00:05:15 Audience connection: Brenden talks about where he got the idea for Podpage, and the importance of having a website for a podcast in order to have a “direct connection to your audience and not relying on Apple and Google and Spotify.”

00:06:23 The simplicity: When Brenden discovered how podcasts are syndicated, he realized how easy it would be to create a podcast website builder.

00:12:20 Focus on content: Brenden sees many people who are so focused on getting a specific mic or their home podcast studio set up perfectly that they never end up launching the podcast. “If the content is good, everything else will be fine.”

00:13:47 Keeping it simple: Brenden discusses which features he’s chosen to focus on building for Podpage and why he limits customization. “If we go that direction then people who find it simple will no longer find it simple.”

00:18:08 To embed or not to embed: The discussion turns toward the difficulty of connecting a Podpage website with a WordPress website, and the question of whether someone wants the podcast to be its own brand, or a part of another brand.

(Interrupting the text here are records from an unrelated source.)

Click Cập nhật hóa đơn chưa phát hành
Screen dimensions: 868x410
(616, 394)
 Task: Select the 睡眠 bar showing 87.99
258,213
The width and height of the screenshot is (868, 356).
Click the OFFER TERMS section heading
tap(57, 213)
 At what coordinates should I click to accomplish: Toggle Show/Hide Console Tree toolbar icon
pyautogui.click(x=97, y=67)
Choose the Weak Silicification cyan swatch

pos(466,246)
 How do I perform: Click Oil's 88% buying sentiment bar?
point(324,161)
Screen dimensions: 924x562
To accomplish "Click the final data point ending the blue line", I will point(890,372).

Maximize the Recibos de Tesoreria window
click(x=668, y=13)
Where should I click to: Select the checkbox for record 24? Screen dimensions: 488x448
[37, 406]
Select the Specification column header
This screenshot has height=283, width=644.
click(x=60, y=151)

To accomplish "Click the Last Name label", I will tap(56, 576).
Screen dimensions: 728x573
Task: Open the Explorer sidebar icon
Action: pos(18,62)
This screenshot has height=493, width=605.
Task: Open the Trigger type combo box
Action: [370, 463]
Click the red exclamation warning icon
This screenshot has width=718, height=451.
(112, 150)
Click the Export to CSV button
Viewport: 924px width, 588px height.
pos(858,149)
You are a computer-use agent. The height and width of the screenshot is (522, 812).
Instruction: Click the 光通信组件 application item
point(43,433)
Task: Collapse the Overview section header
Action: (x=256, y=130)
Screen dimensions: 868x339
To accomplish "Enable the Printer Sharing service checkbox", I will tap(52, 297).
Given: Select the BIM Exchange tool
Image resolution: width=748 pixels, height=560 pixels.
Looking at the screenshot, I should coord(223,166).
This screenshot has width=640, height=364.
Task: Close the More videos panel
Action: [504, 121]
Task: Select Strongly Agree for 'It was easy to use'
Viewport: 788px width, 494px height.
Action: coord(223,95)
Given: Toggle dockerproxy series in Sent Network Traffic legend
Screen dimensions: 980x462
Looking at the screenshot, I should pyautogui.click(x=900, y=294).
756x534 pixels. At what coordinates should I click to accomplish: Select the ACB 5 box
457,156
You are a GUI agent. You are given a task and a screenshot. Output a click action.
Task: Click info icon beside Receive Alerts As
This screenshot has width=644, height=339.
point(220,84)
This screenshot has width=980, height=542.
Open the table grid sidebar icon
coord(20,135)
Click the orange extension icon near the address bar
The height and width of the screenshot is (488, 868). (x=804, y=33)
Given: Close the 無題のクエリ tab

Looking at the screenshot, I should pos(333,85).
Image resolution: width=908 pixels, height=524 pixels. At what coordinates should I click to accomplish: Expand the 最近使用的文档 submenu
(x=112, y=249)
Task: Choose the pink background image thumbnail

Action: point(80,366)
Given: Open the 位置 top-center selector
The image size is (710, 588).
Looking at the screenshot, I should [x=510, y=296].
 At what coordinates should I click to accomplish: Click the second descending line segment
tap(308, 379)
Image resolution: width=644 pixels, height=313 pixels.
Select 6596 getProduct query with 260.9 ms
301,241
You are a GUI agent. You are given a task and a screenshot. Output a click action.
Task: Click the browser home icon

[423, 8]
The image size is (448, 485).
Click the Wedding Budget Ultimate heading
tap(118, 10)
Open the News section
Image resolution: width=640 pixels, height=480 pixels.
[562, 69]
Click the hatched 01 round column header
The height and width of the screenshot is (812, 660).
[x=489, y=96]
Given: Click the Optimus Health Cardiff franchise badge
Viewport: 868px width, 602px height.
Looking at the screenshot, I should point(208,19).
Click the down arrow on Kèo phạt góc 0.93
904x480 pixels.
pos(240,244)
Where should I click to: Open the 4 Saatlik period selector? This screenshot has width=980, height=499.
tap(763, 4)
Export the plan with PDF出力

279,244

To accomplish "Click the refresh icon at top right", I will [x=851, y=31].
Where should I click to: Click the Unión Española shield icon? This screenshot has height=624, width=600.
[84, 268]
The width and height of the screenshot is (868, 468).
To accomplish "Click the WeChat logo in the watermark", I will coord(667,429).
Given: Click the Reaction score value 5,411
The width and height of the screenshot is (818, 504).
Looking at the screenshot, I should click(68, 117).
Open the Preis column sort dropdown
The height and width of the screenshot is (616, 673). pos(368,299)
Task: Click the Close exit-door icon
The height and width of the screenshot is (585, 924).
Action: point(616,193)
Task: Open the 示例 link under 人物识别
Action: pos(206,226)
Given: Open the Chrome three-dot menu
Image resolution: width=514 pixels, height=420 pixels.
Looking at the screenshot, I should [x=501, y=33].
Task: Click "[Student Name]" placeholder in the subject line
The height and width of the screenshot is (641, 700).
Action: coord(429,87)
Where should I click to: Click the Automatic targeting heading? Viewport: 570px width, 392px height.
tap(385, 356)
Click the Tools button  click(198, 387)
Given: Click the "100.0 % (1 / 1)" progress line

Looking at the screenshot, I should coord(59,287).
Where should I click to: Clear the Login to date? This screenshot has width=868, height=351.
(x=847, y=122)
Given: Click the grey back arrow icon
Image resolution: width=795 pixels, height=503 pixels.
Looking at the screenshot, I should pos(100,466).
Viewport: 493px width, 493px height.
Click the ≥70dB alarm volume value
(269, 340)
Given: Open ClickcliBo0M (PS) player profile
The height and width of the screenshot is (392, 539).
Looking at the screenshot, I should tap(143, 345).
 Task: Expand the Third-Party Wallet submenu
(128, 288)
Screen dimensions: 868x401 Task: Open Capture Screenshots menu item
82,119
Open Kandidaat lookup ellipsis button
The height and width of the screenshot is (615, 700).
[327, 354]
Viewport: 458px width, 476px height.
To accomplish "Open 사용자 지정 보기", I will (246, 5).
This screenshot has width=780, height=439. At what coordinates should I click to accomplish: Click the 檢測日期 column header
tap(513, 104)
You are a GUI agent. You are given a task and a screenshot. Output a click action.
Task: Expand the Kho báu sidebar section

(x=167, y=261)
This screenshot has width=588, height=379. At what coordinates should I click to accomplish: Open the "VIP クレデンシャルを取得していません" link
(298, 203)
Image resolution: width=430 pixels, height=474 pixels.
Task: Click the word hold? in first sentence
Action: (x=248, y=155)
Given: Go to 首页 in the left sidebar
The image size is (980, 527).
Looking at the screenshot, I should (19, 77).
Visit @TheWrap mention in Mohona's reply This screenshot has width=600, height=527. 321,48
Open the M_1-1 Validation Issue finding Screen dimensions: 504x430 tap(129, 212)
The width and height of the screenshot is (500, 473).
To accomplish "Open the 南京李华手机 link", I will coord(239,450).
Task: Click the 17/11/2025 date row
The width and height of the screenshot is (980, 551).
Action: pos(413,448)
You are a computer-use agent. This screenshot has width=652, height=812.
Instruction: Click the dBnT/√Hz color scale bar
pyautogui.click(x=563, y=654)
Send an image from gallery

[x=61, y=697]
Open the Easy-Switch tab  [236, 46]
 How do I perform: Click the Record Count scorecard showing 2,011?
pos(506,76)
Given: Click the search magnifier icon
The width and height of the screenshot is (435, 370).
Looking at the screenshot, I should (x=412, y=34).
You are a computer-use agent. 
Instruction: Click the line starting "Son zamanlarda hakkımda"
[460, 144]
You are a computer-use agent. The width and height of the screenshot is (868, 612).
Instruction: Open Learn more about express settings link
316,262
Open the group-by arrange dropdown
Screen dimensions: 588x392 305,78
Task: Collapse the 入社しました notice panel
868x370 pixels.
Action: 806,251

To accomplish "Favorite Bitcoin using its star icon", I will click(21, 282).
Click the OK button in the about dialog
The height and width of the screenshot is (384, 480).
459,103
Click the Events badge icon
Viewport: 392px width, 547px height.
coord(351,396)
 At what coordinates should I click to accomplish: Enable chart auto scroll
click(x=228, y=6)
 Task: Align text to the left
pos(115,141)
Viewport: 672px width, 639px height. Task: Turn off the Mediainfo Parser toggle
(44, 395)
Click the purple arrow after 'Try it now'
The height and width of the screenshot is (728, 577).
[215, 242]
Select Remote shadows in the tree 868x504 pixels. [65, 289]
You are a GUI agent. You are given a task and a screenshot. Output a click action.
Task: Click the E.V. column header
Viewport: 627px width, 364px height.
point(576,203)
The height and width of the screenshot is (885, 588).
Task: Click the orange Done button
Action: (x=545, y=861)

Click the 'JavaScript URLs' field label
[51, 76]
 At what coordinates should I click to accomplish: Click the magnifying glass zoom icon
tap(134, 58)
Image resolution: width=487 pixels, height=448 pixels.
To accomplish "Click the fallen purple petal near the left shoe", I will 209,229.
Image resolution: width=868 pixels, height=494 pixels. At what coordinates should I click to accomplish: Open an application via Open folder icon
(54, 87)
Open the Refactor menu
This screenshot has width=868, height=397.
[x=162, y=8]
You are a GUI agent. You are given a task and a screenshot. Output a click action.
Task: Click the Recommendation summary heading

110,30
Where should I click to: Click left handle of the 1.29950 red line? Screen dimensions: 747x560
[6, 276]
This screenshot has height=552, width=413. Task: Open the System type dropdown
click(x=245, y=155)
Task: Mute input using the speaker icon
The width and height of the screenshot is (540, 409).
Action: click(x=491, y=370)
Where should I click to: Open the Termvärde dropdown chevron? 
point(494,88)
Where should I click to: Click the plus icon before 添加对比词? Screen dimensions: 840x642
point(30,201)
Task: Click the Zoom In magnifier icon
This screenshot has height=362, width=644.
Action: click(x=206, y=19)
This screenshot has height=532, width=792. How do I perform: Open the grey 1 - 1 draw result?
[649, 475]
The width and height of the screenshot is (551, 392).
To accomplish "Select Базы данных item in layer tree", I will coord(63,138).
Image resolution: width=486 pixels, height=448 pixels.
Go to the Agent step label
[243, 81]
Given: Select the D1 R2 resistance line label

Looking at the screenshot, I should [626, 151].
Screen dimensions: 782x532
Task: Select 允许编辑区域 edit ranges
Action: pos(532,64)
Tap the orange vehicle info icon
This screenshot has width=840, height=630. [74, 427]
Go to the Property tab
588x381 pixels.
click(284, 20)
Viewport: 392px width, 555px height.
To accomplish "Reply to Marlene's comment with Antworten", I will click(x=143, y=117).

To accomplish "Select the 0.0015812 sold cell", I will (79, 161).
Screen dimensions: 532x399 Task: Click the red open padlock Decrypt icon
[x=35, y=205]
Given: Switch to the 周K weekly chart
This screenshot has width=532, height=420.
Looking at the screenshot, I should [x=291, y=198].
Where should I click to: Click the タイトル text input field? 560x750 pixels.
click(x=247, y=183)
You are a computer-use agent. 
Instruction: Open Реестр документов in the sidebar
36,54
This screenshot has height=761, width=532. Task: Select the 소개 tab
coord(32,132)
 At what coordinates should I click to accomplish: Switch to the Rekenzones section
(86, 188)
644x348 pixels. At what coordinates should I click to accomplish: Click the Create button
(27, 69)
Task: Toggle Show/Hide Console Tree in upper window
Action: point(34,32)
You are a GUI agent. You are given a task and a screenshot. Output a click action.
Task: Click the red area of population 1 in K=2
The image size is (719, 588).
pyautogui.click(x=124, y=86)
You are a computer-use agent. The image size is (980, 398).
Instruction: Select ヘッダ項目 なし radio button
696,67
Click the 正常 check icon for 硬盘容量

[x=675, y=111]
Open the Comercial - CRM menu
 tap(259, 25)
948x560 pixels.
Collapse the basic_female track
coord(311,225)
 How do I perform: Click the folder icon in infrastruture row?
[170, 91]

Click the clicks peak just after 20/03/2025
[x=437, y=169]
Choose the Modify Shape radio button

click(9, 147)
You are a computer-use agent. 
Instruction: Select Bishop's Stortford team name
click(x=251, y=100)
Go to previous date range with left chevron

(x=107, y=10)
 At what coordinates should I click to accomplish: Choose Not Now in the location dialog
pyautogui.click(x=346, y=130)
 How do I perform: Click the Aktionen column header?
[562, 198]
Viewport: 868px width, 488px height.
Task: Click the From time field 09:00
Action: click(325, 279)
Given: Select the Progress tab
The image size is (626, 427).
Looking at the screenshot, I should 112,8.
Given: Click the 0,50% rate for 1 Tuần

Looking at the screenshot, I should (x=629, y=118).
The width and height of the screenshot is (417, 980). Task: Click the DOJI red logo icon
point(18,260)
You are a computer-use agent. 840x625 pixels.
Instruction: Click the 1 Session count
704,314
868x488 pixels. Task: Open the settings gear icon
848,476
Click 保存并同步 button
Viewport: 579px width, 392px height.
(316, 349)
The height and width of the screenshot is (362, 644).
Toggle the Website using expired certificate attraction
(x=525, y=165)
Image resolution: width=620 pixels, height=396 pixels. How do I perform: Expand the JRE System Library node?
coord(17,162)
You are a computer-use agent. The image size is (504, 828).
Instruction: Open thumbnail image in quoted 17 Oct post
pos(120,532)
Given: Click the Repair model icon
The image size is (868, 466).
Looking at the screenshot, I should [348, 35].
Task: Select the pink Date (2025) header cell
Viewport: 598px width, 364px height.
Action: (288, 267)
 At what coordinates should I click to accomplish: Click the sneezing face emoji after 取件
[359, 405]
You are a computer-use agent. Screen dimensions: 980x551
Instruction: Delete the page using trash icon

00:26:01 Template for success: Brenden talks about a feature on Podpage that allows hosts to send a form for their guest to fill out all of their information, and the hosts discuss how it saves hosts time.

00:34:33 Industry trends: With people increasingly living lives similar to what it was like before the pandemic, Adam asks about trends as the world is returning to somewhat normal since the pandemic began, and Brenden talks about experimentations in different spaces, canceled podcasts, and how the open garden of podcasting is changing.

00:36:59 How to get discovered: The conversation turns to discoverability, and the expectation that another company should be responsible for bringing a podcast to the right listeners.